▼

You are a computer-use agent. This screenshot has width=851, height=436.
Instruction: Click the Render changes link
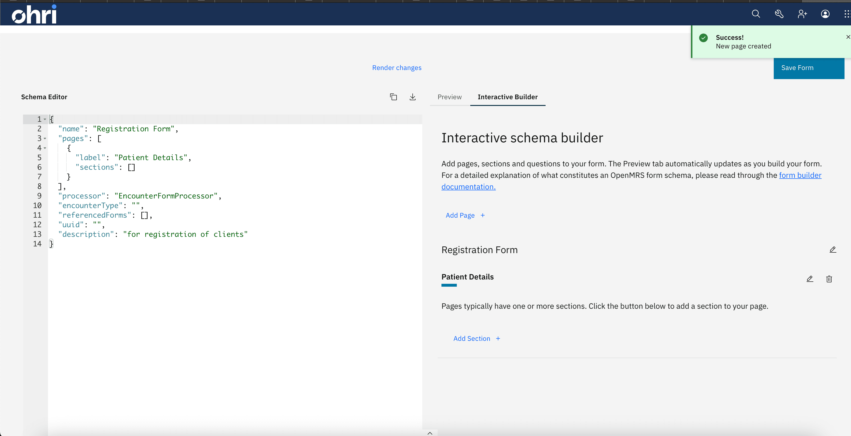pos(397,68)
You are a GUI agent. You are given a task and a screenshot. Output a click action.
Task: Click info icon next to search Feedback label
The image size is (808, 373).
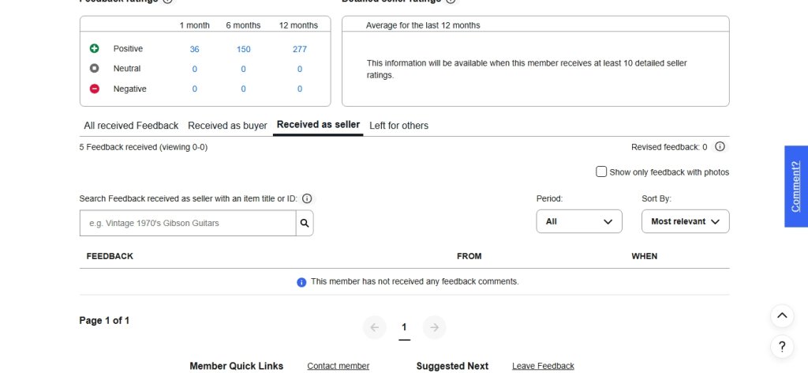point(307,199)
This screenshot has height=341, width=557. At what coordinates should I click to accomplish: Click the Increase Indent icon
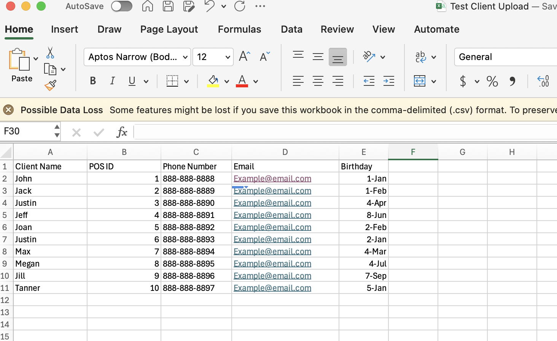[388, 81]
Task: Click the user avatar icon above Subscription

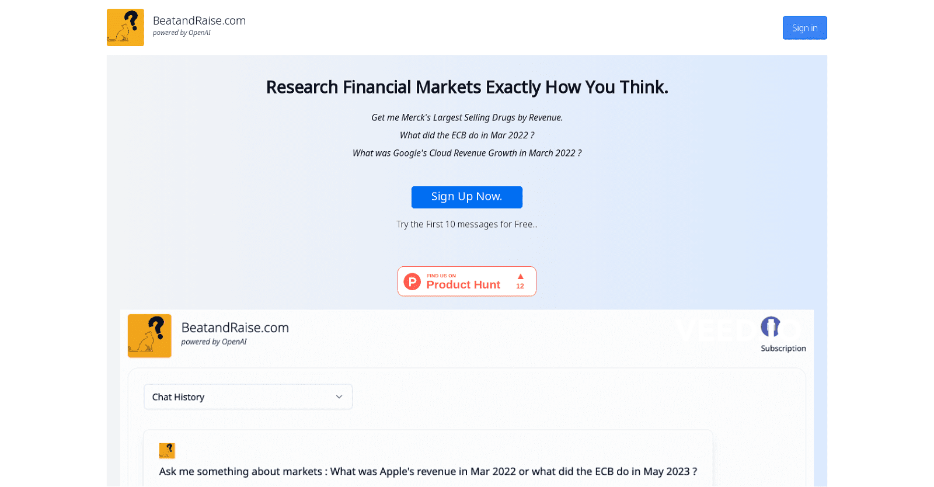Action: click(x=771, y=327)
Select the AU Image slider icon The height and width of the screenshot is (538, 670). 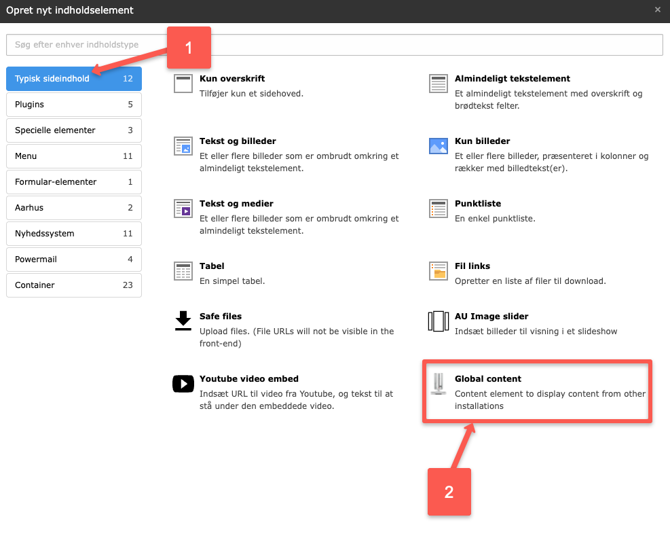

▲

There should be an exact restatement of the lines from the line with "Task: Click the" through the last line of the entries above, and no pictures in it.

Task: Click the user avatar icon above Subscription

Action: click(x=771, y=327)
Select the AU Image slider icon The height and width of the screenshot is (538, 670). 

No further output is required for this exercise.